1. Field of the Invention
The present invention relates to a system and method for distributing and storing files.
2. Description of Related Art
Conventional distributed file systems are known for allowing different subsets of files to be on different physical file systems. A given file or a specific replicated instance is stored in its entirety on a single underlying disk or physical file system.

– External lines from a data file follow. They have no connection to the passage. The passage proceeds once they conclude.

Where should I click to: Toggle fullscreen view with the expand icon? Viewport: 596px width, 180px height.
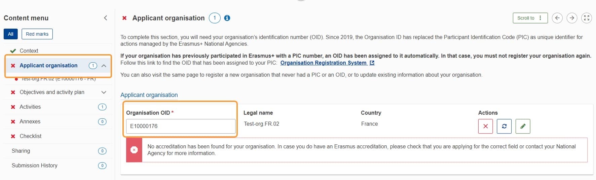click(587, 18)
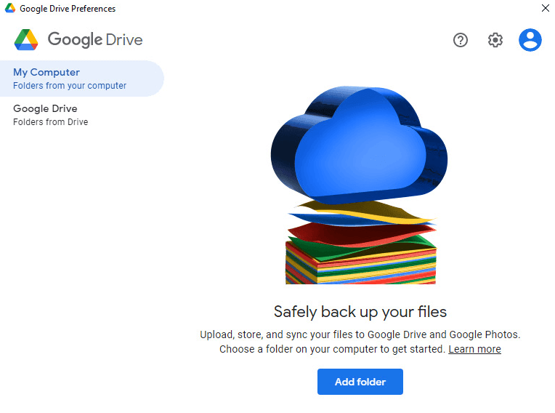The height and width of the screenshot is (413, 555).
Task: Click the 'Upload, store, and sync' description line
Action: (x=360, y=334)
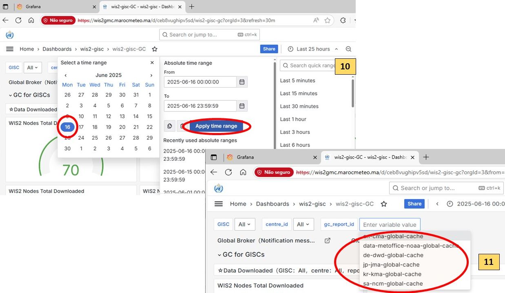This screenshot has height=293, width=505.
Task: Open calendar picker for To field
Action: pyautogui.click(x=242, y=106)
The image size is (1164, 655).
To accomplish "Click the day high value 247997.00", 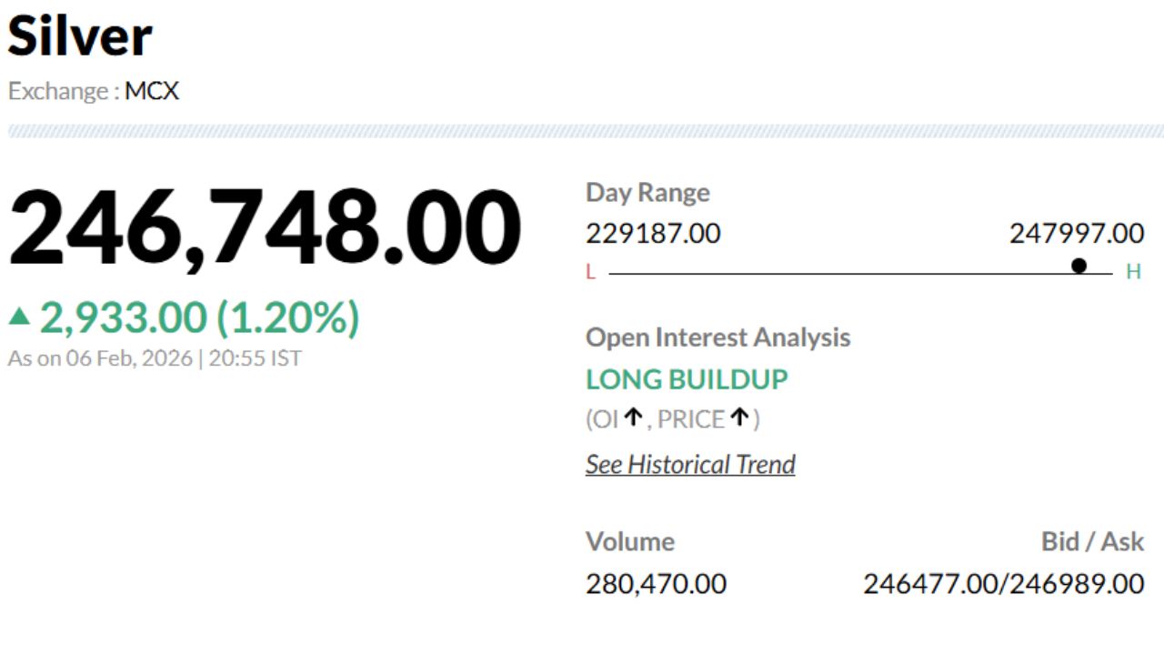I will point(1077,234).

A conventional file system accessed from a personal computer or a workstation appears as a tree of directories, each directory containing additional directories or files. A given file is typically stored entirely on a single hard-disk drive or on a cluster of drives in a scheme called Redundant Array of Independent Disks (RAID). Both types of file systems are prone to data loss and security vulnerabilities due to the following reasons. File data that is not backed up onto a separate drive is lost when the underlying single-drive system fails. RAID systems have the ability to protect against hard-drive failures by virtue of storing data that is replicated and striped over multiple drives, or striped and stored along with error-correction parity bytes. While the approach is more robust than single-drive systems, it has been shown that multiple disk-drive failures tend to be more frequent (somewhat negating the advantage of RAID systems) than would be expected from statistical and probabilistic analysis. The reasons for the higher-than-expected correlation in failure is the identical aging profile and similar environmental factors (such as temperature, humidity vibration and power fluctuations) experienced by the underlying physical drives when clustered in the same facility or cabinet. Traditional RAID systems employ sets of identical disks that are highly synchronized in terms of access times.
When file data is located in a conventional single physical file system, it is more vulnerable to theft as a potential intruder only needs to discover the security vulnerabilities of that particular physical file system.
It is desirable to provide an improved distributed storage scheme having reduced storage requirements while simultaneously improving security and availability by mitigating the impact of accidental loss or theft of one or more disks .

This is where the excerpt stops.